Hello,
I'm trying to implement a synthetic speech detection system and apply it to a subset of the ASVspoof 2015 dataset. However, I'm struggling to figure out all the steps from the
minimalistic documentation. I'm also new to this particular field. Let U, X_nat, X_synth and W be numpy arrays of MFCC coefficients respectively for a large number of speakers, training natural speakers, training synthetic speakers and test (nat. / synth.) speakers. I believe I need to use the methods train_projector() and enroll() to respectively train the UBM and the MAP adaptation of the natural and synthetic model from the training data (see code below). Is this correct? Then how do I apply the model to test set and compute the scores?

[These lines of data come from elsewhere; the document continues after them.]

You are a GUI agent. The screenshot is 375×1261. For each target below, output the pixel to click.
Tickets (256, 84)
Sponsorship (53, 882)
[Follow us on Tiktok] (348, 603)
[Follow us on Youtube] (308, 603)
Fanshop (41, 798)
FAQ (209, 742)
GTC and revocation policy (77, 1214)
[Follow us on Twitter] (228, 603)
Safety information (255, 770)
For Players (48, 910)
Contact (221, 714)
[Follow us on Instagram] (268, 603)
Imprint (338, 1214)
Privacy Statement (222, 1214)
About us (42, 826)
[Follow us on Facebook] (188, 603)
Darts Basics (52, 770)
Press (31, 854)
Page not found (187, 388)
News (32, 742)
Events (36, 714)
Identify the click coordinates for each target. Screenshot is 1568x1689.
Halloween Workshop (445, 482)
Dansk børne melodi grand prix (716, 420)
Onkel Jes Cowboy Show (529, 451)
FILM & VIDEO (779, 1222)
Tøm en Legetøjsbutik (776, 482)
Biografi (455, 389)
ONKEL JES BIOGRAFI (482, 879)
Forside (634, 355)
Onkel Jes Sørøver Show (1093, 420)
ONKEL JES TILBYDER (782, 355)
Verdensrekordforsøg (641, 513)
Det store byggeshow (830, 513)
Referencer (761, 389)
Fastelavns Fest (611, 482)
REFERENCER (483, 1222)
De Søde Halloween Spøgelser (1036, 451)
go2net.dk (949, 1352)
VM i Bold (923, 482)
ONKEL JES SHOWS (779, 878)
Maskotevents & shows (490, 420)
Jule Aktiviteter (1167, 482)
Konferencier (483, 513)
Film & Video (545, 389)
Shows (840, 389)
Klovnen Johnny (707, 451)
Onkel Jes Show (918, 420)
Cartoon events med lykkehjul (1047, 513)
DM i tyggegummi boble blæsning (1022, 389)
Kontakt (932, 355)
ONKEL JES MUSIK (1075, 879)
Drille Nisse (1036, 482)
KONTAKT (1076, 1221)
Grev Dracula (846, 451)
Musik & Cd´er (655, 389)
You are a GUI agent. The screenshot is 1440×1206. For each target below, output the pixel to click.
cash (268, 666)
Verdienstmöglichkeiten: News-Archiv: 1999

How do I extract the GMM supervectors (i.e. stacks of MAP adapted mean vectors) from training and test data?
Thank you,
Lorenzo
from bob.bio.gmm import algorithm
# UBM training
ubm_model = algorithm.GMM(512)
ubm_model.train_projector(U,'ubm.hdf')
ubm_model.load_projector('ubm.hdf')
# MAP adaptation training data for natural speech
nat_model = ubm_model.enroll(X_nat)
# MAP adaptation training data for synthetic speech
synth_model = ubm_model.enroll(X_synth)
# How to apply the models to test data and compute the scores?
# How to extract the GMM supervectors from training and test data?